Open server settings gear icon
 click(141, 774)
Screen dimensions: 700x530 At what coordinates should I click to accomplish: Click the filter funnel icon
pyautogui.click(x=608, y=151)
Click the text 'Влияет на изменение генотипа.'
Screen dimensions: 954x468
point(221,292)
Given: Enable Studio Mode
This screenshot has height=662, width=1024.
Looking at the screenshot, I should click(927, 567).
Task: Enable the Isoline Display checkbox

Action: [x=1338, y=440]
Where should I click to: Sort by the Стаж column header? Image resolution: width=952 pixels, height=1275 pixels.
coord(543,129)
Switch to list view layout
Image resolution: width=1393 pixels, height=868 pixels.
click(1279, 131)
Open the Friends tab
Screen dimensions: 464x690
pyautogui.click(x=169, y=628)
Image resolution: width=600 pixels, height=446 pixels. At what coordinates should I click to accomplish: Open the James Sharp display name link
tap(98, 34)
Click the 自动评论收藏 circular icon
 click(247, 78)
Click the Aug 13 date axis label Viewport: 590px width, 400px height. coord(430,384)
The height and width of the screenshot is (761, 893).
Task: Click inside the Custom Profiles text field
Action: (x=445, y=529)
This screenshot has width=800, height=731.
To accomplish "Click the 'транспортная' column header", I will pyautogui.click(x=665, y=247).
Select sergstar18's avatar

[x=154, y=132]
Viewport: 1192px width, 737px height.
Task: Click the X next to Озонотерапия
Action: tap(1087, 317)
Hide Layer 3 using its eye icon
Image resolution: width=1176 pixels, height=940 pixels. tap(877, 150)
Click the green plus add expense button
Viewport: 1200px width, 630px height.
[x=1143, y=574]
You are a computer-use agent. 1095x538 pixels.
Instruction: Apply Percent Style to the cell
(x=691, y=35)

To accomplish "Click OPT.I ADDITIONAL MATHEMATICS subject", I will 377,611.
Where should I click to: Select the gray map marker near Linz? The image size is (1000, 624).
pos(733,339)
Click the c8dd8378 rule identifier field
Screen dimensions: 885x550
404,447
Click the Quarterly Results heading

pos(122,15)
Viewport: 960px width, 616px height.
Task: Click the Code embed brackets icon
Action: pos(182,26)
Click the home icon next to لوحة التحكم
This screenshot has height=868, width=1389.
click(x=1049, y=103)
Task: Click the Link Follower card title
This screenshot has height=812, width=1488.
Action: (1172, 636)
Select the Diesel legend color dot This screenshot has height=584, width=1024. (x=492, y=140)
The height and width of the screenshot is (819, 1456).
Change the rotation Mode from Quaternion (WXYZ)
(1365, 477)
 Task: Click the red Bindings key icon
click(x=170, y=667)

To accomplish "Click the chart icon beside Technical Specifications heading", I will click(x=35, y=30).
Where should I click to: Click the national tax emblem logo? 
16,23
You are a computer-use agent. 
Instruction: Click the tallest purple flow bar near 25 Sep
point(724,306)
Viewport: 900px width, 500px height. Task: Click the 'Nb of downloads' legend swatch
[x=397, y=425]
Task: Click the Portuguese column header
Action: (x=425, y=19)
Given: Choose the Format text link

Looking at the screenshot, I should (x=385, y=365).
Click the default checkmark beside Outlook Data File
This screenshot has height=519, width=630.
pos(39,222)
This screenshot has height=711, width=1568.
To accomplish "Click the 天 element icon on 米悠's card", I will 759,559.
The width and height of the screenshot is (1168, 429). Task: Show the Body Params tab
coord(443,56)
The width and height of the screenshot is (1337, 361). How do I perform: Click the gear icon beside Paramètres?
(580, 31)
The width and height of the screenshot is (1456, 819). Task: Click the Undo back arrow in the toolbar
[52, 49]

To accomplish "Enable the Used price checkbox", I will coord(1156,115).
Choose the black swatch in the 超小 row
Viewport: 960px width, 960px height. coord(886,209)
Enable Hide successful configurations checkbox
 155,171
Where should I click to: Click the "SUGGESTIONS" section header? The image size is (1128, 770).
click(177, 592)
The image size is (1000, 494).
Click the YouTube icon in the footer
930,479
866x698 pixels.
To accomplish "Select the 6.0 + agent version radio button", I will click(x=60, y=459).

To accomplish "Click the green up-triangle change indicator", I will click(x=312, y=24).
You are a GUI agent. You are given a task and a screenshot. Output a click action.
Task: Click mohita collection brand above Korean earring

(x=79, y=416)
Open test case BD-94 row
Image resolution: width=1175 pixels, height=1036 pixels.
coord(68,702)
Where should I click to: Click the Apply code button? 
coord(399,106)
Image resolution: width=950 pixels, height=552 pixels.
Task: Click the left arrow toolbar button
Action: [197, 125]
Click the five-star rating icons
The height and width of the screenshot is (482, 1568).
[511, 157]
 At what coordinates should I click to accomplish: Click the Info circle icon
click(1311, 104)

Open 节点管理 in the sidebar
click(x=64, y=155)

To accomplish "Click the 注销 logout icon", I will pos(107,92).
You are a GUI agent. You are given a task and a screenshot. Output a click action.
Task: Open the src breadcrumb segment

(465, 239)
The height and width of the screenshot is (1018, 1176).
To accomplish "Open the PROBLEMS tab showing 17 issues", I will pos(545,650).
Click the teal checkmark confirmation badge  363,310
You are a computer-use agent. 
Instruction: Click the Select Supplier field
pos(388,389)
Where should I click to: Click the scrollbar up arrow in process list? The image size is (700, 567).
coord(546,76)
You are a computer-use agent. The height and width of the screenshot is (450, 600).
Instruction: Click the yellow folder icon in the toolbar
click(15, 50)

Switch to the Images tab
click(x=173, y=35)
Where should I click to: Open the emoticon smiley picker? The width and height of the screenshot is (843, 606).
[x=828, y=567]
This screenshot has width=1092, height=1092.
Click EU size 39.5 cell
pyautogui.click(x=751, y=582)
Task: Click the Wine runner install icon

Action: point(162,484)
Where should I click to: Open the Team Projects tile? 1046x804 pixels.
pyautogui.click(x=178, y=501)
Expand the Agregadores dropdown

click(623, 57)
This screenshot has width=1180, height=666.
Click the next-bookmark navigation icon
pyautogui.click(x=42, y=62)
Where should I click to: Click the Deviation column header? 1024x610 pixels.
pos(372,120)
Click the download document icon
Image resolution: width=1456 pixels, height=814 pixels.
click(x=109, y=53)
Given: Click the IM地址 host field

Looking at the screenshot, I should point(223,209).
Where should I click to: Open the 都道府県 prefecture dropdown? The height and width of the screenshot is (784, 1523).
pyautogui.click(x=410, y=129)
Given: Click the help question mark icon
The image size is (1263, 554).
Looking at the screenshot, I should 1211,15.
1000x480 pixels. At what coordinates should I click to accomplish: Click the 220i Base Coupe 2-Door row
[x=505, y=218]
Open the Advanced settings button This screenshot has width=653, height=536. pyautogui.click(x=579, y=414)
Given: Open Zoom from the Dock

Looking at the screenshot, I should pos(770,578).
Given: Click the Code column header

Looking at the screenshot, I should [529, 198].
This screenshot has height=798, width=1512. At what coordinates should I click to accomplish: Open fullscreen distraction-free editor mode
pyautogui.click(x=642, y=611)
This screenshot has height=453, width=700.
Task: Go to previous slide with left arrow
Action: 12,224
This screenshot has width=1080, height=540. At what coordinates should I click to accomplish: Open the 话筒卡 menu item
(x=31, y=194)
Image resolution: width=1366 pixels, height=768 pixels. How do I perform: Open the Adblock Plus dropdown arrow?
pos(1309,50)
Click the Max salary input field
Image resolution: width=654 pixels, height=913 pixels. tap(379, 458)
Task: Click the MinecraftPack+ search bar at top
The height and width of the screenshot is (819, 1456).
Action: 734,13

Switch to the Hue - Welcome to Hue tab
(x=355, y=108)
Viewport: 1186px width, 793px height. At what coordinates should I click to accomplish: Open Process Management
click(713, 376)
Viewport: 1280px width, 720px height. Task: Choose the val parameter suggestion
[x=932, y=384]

§ **REQUEST**
Starting at the line containing "Viewport: 1186px width, 793px" and ending with the last line of the records, both included, write out every line again unchanged except for adding 53 to each coordinate.

§ **IN RESPONSE**
Viewport: 1186px width, 793px height. At what coordinates should I click to accomplish: Open Process Management
click(766, 429)
Viewport: 1280px width, 720px height. Task: Choose the val parameter suggestion
[x=985, y=437]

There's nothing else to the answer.